Palliative care for the whole patient
Our AIM team takes extra time to listen to patients and do what we call “whole-patient care.” They don’t only look at the disease process but also how the disease is affecting the person and their family: How is this disease affecting a family’s ability to carry on regular existence? How is it affecting them financially? Are they able to get the transportation they need? Are they getting spiritual support? Palliative care providers will always look at symptom management, but the whole picture is much larger.
The importance of community-based palliative care
We are intentional about framing our palliative care as community-based. What this means is that we exist outside of hospital and office settings. We meet people where they are, whether it’s in their home, a loved one’s home or another facility. We go to see them where they live, which is extremely important when someone’s illness makes them homebound. It can be very difficult for people living with chronic illnesses to get to a doctor’s office depending on their condition.
Meeting people where they are also means that we are able to get a bigger picture of their conditions outside just the illness. Again, we believe in whole-patient care, and the setting a patient finds themself in is an important context.
There is also an element of trust in letting someone into your home, and we don’t take lightly the trust patients have for our AIM team. This creates an intimacy that is important when having conversations about life and death.

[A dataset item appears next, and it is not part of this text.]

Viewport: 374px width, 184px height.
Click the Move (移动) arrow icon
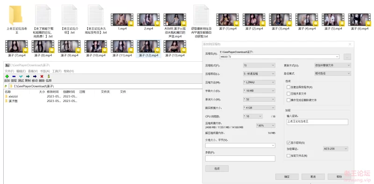tap(35, 76)
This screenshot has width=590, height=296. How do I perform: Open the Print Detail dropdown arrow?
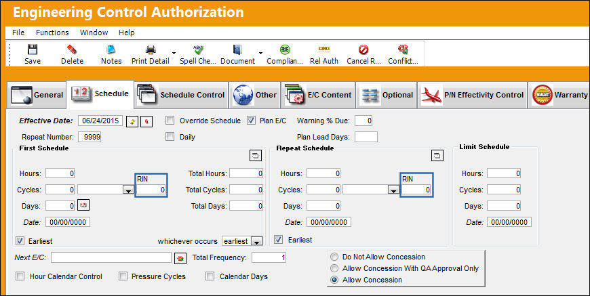tap(174, 53)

An easy transition into palliative care
It’s less a transition from the treatment a patient is currently receiving so much as an addition because nothing about a patient’s current care plan necessarily changes, apart from receiving additional support from AIM. In terms of onboarding, the process starts with a physician visit to the home for a comprehensive assessment of what a patients’ needs are, what their home situation is and anything else the physician deems is important. From there, the frequency of visits is decided based on the level of support a patient needs.
Following the patient’s care needs
Patients can move into any hospice program they want, but VNA does offer this service to make the transition a little easier through their continuum of care service approach. If someone transitions into hospice, they are no longer part of the AIM program. They have made the decision not to go to physicians’ offices or back to the hospital and just want someone to come into their home and ensure their comfort.
At this time, the hospice care provider will provide and pay for all medical equipment, supplies and medications that are necessary to maintain the comfort of the patient, which a patient won’t get through AIM. Services like physical and occupational therapy go away on hospice, but patients do get other comfort-based support.